Мать, мадам Мейлах, была полной противоположностью моей маме. Она всегда была в хорошем настроении, улыбалась, не жаловалась. Не заботиться о будущем – таково было ее кредо. Если мои родители всегда были погружены в заботы, она относилась ко всему легко. Она любила поговорки: «Будет день – будет пища» и «Птицы небесные не сеют, не жнут и сыты бывают». Так как люди предпочитают видеть улыбающиеся лица, а не мрачные, она была в селе популярнее моей мамы.
Понятно, что мама не питала особой симпатии к семейству Мейлах. Папа же любил перебрасываться шутками с дочками семейства. У папы был веселый нрав, он легко сходился с людьми.
О жизни в Игарке Ходая Мейлах не любила говорить. Рассказала только, что она и дочери продавали одежду и старались покупать овощи, и это спасло их от цинги. Как раз Яша заболел цингой, хотя и не жил на крайнем севере: питание в «трудармии» было лишено витаминов. Он постепенно потерял все зубы и вынужден был пользоваться протезами.

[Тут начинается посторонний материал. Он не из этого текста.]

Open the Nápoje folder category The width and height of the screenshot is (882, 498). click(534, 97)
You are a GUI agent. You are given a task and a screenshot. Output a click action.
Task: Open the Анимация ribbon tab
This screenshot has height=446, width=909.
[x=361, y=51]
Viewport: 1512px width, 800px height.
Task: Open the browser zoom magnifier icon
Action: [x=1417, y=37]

Ходая Мейлах считала, что нужно организовывать развлечения для еврейской молодежи села, чтобы удержать ее от посещений районного клуба: там могут завязаться романы с вольными, а это чревато неприятностями. И в этом она отличалась от моей мамы, которая никогда не думала о развлечениях вообще и об особых нуждах молодежи в частности. Ходая была лично заинтересована в устройстве встреч молодежи: она надеялась найти женихов для дочерей, возраст которых приближался к тридцати.
Вечеринки для молодежи начали устраиваться даже в землянке, где семья Мейлах жила в первое время. Кто-то пожертвовал старый патефон, было собрано несколько пластинок. Главным содержанием вечеринок были танцы. Угощением был пудинг из картошки с луком, который пекла Ходая. Вечеринки пользовались успехом. Молодые люди изголодались по развлечениям и были рады забыть на несколько часов тяжелые условия своей жизни.
Постепенно вечеринки вышли из рамок одного дома, их стали устраивать в домах постоянных участников по очереди. Возник также обычай отмечать вместе дни рождения; в этом принимали участие и родители. Матерям очень хотелось присутствовать на молодежных вечеринках – смотреть, кто с кем танцует, кто прижимает партнершу к себе и кто сохраняет дистанцию… После этого есть о чем поболтать в течение всей недели. Молодые же были против присутствия пожилых: и без них тесно, к тому же неприятно танцевать, чувствуя на себе бдительные взгляды мам.